I have approached these questions about scholarly editions through the apparently unrelated matters of a student assignment and educational materials because they remind us that in anything like a fully linked electronic environment, all texts have variable applications and purposes. One consequence appears in the variable forms that annotation and editorial apparatus will almost certainly have to take: since everyone from the advanced scholar down to the beginning student or reader outside the setting of an educational institution might be able to read such texts, they will require various layers or levels of annotation, something particularly necessary when the ultimate linked text is not a scholarly note but another literary text.

Thus far I have written only as if the linked material in the hypertext scholarly edition consists of textual apparatus, explanatory comment, and contextualization, but by now it should have become obvious that many of those comments inevitably lead to other so-called primary texts. Thus, in our putative edition of "Hudson's Statue" one cannot only link it to reference works, such as the OED, the Britannica, (and possibly in future) to the Dictionary of National Biography, but also to entire linguistic corpora and to other texts by the same author, including working drafts, letters, and other publications. Why stop there? Even in the relatively flat, primitive version of hypertext offered by the present WWW the Carlylean text demands links to works upon which he draws, such as Jonathan Swift's "Tale of a Tub", and those that draw upon him, such as Ruskin's "Traffic," whose satiric image of the Goddess-of-Getting-on (or Britannia of the Market) derives rather obviously from Carlyle's ruminations on the never-completed statue of a stock swindler.

Once again, though, linking, which reconfigures our experience and expectations of the text, is not enough, for the scholarly editor must decide how to link the two texts.

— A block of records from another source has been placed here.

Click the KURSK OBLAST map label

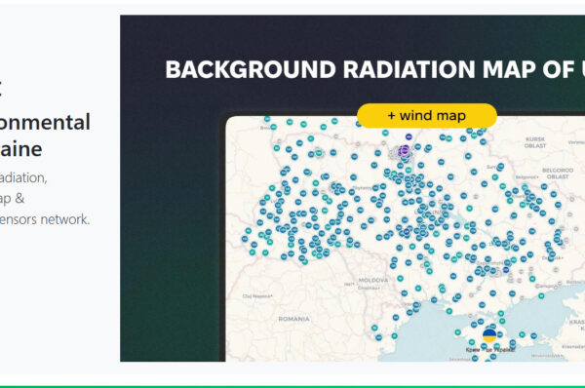coord(535,142)
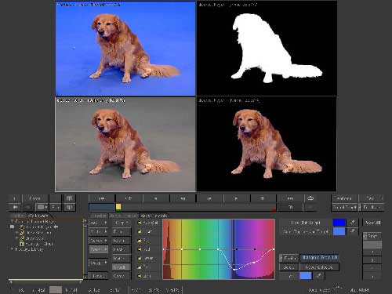Click the top-right button beside the blue swatch
Image resolution: width=392 pixels, height=294 pixels.
coord(372,223)
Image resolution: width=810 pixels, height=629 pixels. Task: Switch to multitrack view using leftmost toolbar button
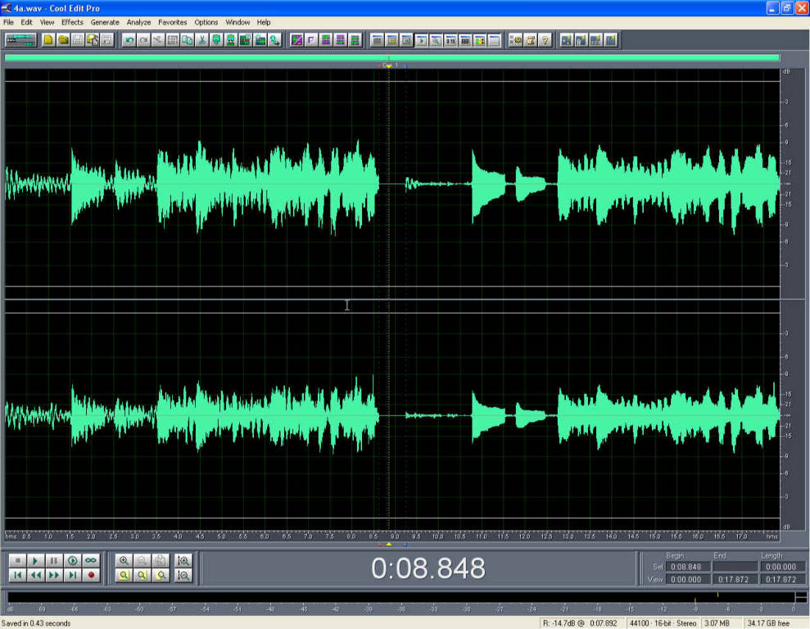pyautogui.click(x=20, y=39)
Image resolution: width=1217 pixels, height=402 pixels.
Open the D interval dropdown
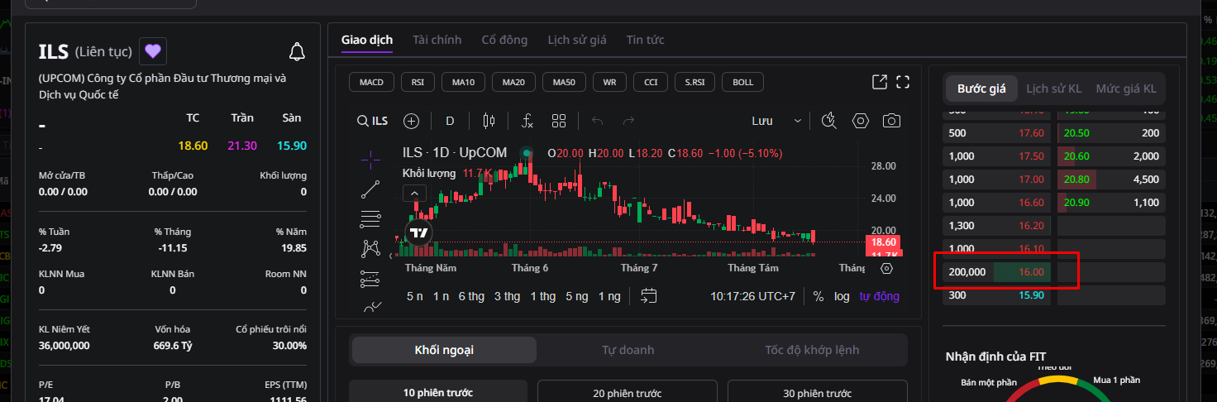tap(450, 121)
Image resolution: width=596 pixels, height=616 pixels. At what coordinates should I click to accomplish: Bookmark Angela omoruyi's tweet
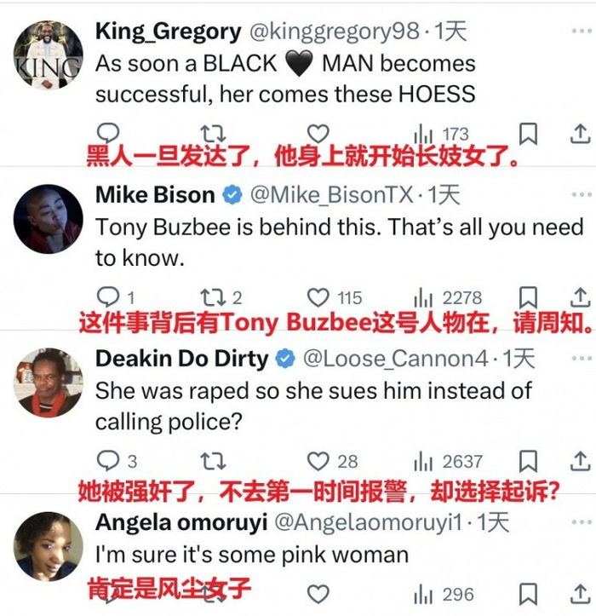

Once again, the need for some form of intermediary lexias seems obvious, the first, say, briefly pointing to a proposed connection between two texts, the next in sequence providing a summary of complex relations (the outline in fact of what might in the print environment have been a scholarly article or even book), the third an overview of relevant comparisons, and the last the actual full text of the other author. At each stage (or lexia), the reader should have the power not only to return to the so-called main text of "Hudson's Statue" but also to reach these linked materials out of sequence. Vannevar Bush, who invented the general notion of hypertext, thought that chains or trails of links might themselves constitute a new form of scholarly writing, and annotations in the form of such guided tours might conceivably become part of the future scholarly edition. We can be certain, however, that as constraints of scale lessen, increasing amounts of material will be summoned to illuminate individual texts and new forms of multiple annotation will develop as a way of turning availability into accessibility.